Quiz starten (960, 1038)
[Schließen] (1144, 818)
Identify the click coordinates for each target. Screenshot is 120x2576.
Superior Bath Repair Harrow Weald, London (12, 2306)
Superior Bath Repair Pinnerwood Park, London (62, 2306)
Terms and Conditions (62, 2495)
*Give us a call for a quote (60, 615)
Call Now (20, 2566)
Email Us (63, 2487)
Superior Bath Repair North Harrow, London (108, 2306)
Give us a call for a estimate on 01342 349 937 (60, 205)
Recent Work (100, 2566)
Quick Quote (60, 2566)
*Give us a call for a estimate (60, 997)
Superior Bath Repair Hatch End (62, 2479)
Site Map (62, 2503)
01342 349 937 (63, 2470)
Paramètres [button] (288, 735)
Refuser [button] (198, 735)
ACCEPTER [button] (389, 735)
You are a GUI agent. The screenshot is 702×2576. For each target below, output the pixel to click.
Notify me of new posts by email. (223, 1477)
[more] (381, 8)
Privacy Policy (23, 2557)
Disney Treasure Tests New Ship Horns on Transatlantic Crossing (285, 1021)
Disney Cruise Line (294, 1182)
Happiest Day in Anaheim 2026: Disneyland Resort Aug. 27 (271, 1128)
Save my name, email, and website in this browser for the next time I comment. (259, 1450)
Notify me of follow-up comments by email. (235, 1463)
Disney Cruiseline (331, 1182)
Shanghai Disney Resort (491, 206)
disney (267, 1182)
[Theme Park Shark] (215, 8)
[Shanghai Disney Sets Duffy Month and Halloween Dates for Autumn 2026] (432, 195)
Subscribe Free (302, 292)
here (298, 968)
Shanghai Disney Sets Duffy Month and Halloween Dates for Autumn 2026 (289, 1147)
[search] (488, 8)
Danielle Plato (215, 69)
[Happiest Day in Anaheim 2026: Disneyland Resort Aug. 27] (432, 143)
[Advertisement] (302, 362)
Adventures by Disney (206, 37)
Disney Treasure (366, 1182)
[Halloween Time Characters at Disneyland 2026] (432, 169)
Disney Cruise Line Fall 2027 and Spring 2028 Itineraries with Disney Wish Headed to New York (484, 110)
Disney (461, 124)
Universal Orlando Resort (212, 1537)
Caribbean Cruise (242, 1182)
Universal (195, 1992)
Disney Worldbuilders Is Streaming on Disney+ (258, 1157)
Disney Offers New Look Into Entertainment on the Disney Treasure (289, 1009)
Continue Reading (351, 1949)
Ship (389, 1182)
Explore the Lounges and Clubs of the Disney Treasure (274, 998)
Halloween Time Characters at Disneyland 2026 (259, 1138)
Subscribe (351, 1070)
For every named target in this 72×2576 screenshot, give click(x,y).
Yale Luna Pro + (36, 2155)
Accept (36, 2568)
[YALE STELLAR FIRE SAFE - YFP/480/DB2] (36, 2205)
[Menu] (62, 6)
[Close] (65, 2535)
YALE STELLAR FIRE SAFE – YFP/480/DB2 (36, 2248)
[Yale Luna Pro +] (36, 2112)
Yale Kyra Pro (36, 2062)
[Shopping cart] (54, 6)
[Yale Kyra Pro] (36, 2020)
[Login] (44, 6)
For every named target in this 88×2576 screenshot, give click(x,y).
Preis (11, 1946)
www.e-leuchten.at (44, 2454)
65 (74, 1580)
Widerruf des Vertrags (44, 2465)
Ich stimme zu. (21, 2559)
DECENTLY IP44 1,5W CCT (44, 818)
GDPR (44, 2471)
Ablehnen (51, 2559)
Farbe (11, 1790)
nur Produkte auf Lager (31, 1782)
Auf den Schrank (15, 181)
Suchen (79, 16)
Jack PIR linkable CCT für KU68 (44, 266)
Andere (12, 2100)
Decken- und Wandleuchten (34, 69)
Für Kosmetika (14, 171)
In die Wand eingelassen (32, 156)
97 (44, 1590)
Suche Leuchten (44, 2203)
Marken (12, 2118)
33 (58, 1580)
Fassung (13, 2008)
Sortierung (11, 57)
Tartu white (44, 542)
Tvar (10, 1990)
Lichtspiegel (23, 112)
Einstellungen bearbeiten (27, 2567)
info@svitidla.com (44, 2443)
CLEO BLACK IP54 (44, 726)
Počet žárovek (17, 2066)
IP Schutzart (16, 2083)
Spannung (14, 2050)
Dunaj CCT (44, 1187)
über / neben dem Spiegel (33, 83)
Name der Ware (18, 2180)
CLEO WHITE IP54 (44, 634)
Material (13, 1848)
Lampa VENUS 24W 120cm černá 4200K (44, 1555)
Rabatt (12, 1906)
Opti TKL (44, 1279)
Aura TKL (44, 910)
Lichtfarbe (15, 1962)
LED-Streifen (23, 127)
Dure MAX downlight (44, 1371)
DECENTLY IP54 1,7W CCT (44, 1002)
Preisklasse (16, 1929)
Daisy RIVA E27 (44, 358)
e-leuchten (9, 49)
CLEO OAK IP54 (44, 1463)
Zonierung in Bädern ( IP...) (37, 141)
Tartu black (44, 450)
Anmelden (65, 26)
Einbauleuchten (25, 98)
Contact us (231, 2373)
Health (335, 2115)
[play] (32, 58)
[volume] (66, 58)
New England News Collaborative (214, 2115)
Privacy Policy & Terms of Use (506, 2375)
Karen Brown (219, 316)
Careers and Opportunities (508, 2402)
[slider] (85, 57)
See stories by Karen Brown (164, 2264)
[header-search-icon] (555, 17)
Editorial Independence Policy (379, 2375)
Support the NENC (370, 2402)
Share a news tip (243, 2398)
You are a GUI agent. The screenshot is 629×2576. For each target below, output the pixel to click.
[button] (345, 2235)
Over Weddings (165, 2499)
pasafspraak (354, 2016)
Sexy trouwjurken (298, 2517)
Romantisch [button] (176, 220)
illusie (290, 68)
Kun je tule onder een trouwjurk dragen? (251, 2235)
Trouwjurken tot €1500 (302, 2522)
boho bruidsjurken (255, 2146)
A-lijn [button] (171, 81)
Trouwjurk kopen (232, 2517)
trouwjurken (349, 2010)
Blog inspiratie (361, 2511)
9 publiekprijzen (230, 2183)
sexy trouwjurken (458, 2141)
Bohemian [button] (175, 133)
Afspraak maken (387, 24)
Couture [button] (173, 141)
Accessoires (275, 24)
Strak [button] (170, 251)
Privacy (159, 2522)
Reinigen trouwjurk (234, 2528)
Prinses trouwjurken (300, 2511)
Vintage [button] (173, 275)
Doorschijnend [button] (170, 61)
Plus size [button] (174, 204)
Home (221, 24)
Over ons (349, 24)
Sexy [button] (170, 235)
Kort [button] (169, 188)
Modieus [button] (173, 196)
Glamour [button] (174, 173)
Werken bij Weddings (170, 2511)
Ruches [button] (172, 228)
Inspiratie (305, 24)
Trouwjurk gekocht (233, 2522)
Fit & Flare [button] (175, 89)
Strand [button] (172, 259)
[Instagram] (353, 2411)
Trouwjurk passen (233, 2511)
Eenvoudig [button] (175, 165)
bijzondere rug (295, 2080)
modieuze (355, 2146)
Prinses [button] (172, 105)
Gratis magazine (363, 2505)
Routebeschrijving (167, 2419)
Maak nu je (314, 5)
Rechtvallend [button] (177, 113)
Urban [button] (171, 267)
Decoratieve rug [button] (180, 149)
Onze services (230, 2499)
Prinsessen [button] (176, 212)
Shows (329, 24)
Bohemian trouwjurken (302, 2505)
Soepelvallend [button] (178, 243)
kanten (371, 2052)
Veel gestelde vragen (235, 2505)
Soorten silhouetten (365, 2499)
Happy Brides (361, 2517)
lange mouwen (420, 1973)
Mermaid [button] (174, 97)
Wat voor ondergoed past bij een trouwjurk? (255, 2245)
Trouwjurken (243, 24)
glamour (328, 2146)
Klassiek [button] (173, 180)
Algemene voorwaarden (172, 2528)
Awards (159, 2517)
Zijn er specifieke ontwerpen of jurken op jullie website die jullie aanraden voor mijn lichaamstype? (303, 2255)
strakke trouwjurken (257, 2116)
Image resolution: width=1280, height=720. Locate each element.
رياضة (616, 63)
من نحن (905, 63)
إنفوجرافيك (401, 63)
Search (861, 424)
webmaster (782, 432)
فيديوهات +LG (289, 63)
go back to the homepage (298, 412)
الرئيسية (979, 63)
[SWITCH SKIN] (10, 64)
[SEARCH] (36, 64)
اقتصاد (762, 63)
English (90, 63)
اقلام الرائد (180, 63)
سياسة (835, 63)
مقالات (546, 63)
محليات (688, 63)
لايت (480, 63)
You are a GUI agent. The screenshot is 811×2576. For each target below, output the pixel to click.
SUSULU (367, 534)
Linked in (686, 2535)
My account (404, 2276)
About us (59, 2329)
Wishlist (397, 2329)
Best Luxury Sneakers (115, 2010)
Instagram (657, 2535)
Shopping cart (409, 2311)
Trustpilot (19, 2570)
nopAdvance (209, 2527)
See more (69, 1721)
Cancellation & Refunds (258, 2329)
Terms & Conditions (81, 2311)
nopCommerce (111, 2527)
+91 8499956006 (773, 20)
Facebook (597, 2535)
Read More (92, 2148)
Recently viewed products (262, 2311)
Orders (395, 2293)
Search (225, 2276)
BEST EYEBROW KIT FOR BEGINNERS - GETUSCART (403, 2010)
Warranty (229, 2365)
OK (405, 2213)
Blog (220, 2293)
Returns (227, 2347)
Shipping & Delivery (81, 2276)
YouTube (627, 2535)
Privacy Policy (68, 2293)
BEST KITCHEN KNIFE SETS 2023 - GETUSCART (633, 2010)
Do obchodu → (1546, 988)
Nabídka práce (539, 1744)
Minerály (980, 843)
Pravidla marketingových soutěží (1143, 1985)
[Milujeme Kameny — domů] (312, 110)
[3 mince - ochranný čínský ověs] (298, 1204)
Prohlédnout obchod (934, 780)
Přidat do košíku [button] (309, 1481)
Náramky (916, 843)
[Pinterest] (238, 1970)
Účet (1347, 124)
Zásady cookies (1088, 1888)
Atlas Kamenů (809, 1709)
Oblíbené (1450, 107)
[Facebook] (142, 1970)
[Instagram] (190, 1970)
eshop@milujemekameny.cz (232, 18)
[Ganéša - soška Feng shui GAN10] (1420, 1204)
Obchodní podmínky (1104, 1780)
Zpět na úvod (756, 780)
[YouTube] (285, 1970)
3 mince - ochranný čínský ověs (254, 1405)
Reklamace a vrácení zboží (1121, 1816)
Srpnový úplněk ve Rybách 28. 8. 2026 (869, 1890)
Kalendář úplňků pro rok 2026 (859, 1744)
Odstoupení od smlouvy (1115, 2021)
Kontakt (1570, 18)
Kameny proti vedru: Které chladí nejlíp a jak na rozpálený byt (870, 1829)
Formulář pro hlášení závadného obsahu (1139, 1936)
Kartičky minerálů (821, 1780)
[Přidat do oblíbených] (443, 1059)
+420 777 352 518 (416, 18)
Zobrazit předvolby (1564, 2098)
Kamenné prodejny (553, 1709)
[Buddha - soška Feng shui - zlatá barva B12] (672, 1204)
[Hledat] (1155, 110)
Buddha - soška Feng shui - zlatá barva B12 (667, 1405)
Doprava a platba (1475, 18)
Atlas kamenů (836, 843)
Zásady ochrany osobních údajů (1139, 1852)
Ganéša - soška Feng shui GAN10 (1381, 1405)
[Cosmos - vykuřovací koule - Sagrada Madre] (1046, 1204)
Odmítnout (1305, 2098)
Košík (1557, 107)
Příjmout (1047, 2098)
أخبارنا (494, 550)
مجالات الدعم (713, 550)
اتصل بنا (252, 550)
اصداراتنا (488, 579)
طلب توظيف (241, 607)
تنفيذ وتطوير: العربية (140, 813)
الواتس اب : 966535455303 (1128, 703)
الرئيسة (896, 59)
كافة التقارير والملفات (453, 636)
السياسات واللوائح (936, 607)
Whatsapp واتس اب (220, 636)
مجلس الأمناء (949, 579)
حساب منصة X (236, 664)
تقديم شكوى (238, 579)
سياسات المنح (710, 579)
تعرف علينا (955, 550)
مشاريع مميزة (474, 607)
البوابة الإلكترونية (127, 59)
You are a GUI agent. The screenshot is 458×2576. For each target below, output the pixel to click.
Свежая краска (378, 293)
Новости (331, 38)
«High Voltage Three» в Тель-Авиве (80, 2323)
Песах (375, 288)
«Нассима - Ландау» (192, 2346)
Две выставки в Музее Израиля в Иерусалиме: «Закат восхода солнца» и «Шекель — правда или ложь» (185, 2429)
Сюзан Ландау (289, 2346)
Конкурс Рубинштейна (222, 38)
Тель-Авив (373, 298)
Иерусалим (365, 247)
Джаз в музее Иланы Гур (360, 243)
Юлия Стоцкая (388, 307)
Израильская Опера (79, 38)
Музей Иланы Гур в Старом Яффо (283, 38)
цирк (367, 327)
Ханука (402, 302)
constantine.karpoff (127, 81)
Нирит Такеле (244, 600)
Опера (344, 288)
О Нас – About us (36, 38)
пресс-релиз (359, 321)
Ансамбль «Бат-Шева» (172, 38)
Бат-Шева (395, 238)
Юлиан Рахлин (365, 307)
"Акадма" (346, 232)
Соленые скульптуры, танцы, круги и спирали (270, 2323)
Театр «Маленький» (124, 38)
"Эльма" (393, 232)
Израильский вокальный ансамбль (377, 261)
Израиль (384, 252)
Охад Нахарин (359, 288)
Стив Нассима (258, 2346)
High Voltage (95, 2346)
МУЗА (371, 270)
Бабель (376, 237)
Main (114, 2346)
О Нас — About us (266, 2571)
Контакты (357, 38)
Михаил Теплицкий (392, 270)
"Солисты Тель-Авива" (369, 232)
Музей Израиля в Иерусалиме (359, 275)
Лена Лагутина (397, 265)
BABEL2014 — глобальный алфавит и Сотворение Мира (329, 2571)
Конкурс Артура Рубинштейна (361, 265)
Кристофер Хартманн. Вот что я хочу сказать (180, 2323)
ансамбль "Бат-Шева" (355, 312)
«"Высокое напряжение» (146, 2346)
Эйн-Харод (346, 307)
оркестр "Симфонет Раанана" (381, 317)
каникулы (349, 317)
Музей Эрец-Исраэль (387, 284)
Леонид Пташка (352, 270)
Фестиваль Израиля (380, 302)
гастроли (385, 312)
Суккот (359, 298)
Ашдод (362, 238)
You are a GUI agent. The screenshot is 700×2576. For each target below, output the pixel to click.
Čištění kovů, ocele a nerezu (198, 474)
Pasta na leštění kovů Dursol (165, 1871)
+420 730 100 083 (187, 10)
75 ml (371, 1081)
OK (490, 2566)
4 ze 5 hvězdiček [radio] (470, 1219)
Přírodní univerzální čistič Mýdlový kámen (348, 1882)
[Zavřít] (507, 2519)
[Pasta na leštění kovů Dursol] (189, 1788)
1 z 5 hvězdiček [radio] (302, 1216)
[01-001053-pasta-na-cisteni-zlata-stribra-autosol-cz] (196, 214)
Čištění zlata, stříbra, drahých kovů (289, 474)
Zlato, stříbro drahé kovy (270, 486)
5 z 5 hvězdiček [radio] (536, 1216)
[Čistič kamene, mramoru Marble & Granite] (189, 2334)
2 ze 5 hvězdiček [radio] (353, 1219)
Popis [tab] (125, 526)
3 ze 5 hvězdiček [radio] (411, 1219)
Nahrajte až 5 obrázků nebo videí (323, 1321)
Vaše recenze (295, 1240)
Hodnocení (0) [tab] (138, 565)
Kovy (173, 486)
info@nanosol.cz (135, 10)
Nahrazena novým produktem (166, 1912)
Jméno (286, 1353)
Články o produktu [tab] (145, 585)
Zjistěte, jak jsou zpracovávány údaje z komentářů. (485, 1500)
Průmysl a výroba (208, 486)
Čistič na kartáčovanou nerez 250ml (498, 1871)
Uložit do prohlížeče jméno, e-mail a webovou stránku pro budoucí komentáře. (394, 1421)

————

■ To do ■
Using the data above, reproduce exactly the lines from the line that contains "DECENTLY IP44 1,5W CCT (44, 818)" through the line that contains "Tvar (10, 1990)", including both.

■ Response ■
DECENTLY IP44 1,5W CCT (44, 818)
GDPR (44, 2471)
Ablehnen (51, 2559)
Farbe (11, 1790)
nur Produkte auf Lager (31, 1782)
Auf den Schrank (15, 181)
Suchen (79, 16)
Jack PIR linkable CCT für KU68 (44, 266)
Andere (12, 2100)
Decken- und Wandleuchten (34, 69)
Für Kosmetika (14, 171)
In die Wand eingelassen (32, 156)
97 (44, 1590)
Suche Leuchten (44, 2203)
Marken (12, 2118)
33 (58, 1580)
Fassung (13, 2008)
Sortierung (11, 57)
Tartu white (44, 542)
Tvar (10, 1990)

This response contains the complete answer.